Law of the iterated logarithm for a Standard Brownian Motion (SBM)

Question

Let $(B_t)_{t\geq0}$ be a SBM, $a>0, b>0$, and $$\tau:=\inf\{t\geq0:B_t=b\sqrt{a+t}\}, (\inf\emptyset:=0).$$ I want to show that $\mathbb{P}(\tau<\infty)=1$ with the law of iterated logarithm for a SBM, but I don't know how to do it.
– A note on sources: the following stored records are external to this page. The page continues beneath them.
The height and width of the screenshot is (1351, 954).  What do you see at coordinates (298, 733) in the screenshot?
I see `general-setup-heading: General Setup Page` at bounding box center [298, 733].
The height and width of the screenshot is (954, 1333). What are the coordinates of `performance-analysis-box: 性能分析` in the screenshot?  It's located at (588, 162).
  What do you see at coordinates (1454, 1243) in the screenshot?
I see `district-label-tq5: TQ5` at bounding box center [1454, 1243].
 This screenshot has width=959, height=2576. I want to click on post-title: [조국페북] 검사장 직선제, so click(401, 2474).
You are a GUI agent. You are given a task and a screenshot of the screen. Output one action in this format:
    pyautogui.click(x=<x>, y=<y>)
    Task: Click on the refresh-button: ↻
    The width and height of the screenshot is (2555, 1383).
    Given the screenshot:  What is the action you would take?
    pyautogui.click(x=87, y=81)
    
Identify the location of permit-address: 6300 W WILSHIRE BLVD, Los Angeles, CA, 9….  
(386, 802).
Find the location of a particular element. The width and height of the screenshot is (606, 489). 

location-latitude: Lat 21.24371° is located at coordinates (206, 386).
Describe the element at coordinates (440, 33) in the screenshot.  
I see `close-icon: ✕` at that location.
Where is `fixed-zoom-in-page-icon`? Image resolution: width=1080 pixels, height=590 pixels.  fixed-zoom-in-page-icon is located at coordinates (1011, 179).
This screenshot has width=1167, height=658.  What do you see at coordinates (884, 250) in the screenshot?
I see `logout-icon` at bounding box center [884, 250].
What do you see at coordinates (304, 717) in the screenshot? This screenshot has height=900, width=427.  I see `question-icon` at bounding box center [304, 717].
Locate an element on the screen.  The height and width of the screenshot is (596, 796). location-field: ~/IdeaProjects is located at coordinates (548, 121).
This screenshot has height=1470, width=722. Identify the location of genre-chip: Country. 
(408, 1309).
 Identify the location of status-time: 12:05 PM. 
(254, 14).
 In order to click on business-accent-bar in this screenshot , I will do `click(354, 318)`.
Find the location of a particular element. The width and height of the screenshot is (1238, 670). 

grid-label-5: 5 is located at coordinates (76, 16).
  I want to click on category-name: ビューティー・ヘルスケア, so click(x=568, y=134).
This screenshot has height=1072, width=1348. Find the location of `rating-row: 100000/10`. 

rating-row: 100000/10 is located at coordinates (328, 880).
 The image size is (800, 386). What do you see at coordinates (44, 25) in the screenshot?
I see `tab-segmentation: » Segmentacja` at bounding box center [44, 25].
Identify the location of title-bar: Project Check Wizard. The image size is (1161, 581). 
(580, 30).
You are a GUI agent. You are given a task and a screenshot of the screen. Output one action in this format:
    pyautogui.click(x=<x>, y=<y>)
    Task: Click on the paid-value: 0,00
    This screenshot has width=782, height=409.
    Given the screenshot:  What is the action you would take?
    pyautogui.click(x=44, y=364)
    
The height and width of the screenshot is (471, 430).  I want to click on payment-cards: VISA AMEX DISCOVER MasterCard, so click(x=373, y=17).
I have a solution for it but i don't use it here the law of iterated logarithm for a SBM. So $$ M_t:=\exp \left( \xi B_{\tau \wedge t}-\dfrac{1}{2}\xi^2t\wedge \tau\right), \quad\xi\in \mathbb{R}, $$ then $$ \mathbb{E}(M_t)=\mathbb{E}(M_0)=\text{e}^{\xi x},$$ and $$ \lim_{t\to\infty} \exp \left( \xi B_{\tau \wedge t}-\dfrac{1}{2}\xi^2t\wedge \tau\right) = \begin{cases} \exp\left(\xi B_\tau-\dfrac{1}{2}\tau\xi^2\right),&\text{if } \tau<\infty,\\ 0, & \text{if } \tau=\infty. \end{cases} $$ And if $\xi\to 0 \Longrightarrow \mathbb{P}(\tau<\infty)=1$, where $t\wedge\tau:=\min\{t,\tau\}.$

Answer 1

$\tau=\infty$ implies that $B_t \leq b\sqrt {a+t}$ for all $t$. This implies that $\frac {B_t} {\sqrt {t \log \log t}} \to 0$. But then $\lim \sup \frac {B_t} {\sqrt {t \log \log t}} =0$. LIL for SBM shows that this event has probability $0$. [ $P(\lim \sup \frac {B_t} {\sqrt {t \log \log t}} =1)=1$].